Die Nacht in einem
Fraßgang
Die Nacht verbrachte er in einem Motel, dessen Schlafeinheiten
wie Fraßgänge eines Borkenkäfers vom Weg, der zugleich ein Flur war, abgingen.
Sie lagen deutlich tiefer, so dass er hinabsteigen musste. Die Brutstätte
bestand aus einem zweigeteilten Raum und einem Bad. Das Ganze sah so neu aus, dass
er meinte, er sei der erste, der diese Schlafstätte nutzte. Doch ein Junge war
schon da. Ob er ihn störte? Es machte den Eindruck, denn er verließ
augenblicklich den Raum. Tommy nahm eine der Decken und stellte sich oben auf
den Weg. In den hinteren Räumen sah er mehrere Frauen beieinander. Nicht wenige
von ihnen winkten mit großer Armbewegung. Es bestand also durchaus der Wunsch,
zu ihm unter die Decke zu schlüpfen.
Als er danach mit einer von ihnen den Raum bezog, kehrte auch der
Junge zurück. Er zeigte sich jetzt nicht mehr so abwehrend, sondern verhielt
sich wie ihr gemeinsames Kind. Nur als Tommy ihn im Bad nach seinem Namen fragte,
benahm er sich komisch. Er nannte einen zweiteiligen Namen mit Punkt
dazwischen. Etwas wie „hero.dot“.
Tommy lachte verlegen. „Ist das dein Spiele-Namen?“, fragte er. Der
Junge wird viel am Computer hängen, dachte er, er identifiziert sich mit einer
seiner selbst gewählten Rollen. Kein Wunder, wenn er an einem so ungewöhnlichen
Ort wohnt.
„Ich bin Tommy“, sagte Tommy, um ihn zu mehr Vertraulichkeit zu
animieren. Aber es kam nichts weiter von ihm. Tommy bemerkte, dass die Frau
sich amüsierte. Auf ihren runden Wangen bildeten sich Grübchen. Er kam sich
ziemlich unbeholfen vor.
Nach einer Nacht an einem solchen Ort, was würde sich da tags darauf
ereignen? Es folgte tatsächlich ein Tag, an dem er mehr erlebte, als sonst in
einem Monat.
Die Greife
Bess, die Schwärmerin, die ihm bei der Hochzeit so bittere
Vorwürfe gemacht hatte, würde diesen Monat Geburtstag feiern. Tommy dachte
daran, wie kalt es üblicherweise in ihrer Küche war. Und er fragte sich, was
man dagegen unternehmen könnte. Dieses Problem zu besprechen, fuhr er auf die
Hochfläche, wo er mit Bess gemeinsame Freunde hatte.

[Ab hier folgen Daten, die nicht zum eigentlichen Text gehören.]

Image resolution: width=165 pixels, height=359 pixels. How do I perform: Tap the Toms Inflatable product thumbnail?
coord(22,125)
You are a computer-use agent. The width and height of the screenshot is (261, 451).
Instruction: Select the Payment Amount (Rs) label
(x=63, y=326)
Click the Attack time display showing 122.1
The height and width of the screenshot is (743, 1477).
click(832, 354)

Er traf sie im Hof vor ihrem Haus.
„Hallo Maren, hallo Reichhold“, begrüßte er sie.
Nachdem sie ein paar Neuigkeiten ausgetauscht hatten, kam er auf
sein Anliegen zu sprechen.
„Habt ihr daran gedacht, dass Bess diesen Monat Geburtstag hat?“
Die beiden sahen ihn verwundert an. Reichhold antwortete. „Ach
so, ja, aber das ist doch noch eine Weile hin.“
„Trotzdem mache ich mir Gedanken“, sagte Tommy. „Erinnert ihr
euch, wie kalt es die letzten Jahre bei ihr war?“
„Hm, fandest du?“, fragte Reichhold. Er schien sich nicht zu
erinnern.
„Doch, schrecklich kalt“, beharrte Tommy. „Deshalb wollte ich
euch fragen, ob ihr nicht von eurem Brennholz etwas abgeben könntet und sie
bittet an dem betreffenden Morgen tüchtig einzuheizen oder schon ein paar Tage
davor?
Reichhold und Maren sahen sich verblüfft an. Erst zeigten sie
sich skeptisch, wie immer, wenn jemand an ihrem Reichtum nagen wollte. Aber
schließlich stimmten sie doch zu.
„Wenn du meinst“, sagte Maren und Reichhold fügte hinzu. „Wir
wollen sehen, was sich machen lässt.“
Ob er schon gefrühstückt habe, fragte Maren daraufhin.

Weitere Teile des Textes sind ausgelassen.